Energy – and pace - underpin New Zealand’s prosperity

Energy – and pace - underpin New Zealand’s prosperity

This month, we spoke with Genesis Chief Executive Malcolm Johns, who challenges us to confront a simple reality: the barrier to New Zealand's energy transition is not ambition, but pace. Malcolm calls for faster electrification, greater investment certainty and a new appreciation of natural infrastructure, arguing that healthy rivers, wetlands and catchments are just as critical to our future prosperity as the power stations, transmission lines and renewable generation they support.

What makes the energy sector unique is its volatility. Electricity supply and demand are shaped by wind, rain and sunshine, and New Zealand’s system is unusually exposed to those natural rhythms. We’re fortunate to have significant renewable resources and hydro storage, but we still rely on fossil fuels across transport, machinery and many critical assets. The transition therefore is not simply about generating more renewable electricity; it is about reshaping the entire energy system.

At Genesis, we use a simple framework to describe the scale of change required. We call it 60/95/100, and it sits within our broader Gen35 strategy.

https://www.mbie.govt.nz/dmsdocument/26910-advancing-new-zealands-energy-transition-pdf

Those numbers capture New Zealand’s core challenge: decarbonise, keep the lights on, and do it affordably. But the problem is not ambition. It is pace. We are not electrifying quickly enough.

New Zealand has substantial renewable resources, capable developers and willing investors. What is needed is faster deployment, better coordination and sufficient firming and storage capacity to support a highly renewable grid.

For that reason, we are planning in five-year steps through to 2040 rather than relying on distant aspirations. The first priority is straightforward: build more renewable generation capacity and the infrastructure that allows it to serve the country 365 days a year.

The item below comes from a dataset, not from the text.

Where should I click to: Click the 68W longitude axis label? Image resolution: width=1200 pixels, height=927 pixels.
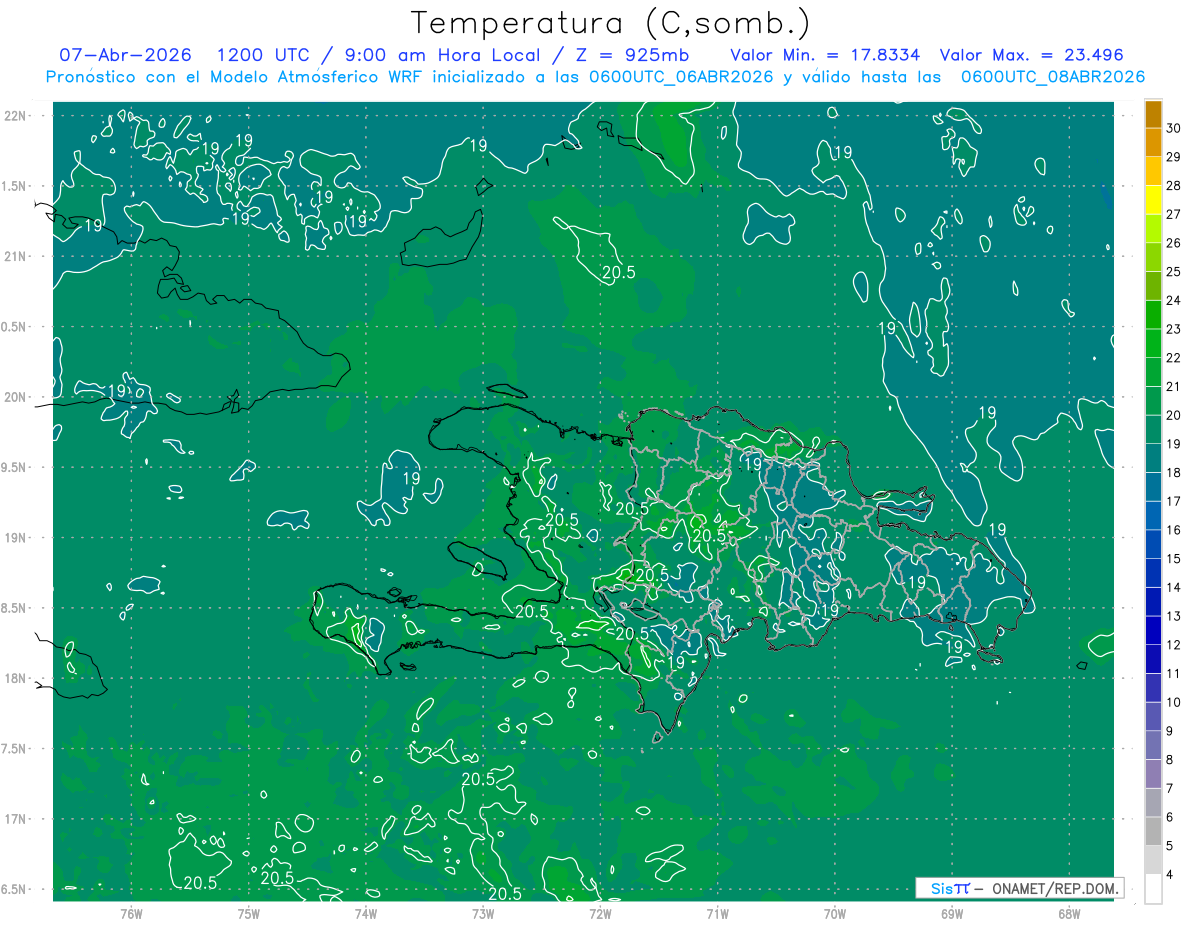coord(1068,912)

That is also why Huntly Power Station is evolving. Historically it operated as a base-load coal generator. Increasingly its role is to provide peaking, firming and security for the grid during periods when renewable output is constrained.

Despite a changing climate, I am optimistic about New Zealand’s ability to meet its energy-security and emissions goals, but optimism alone does not finance infrastructure. Investors need confidence that the rules of the game will be stable. We would never redesign the road code every few years and expect private capital to build highways at scale; energy investment requires the same policy durability.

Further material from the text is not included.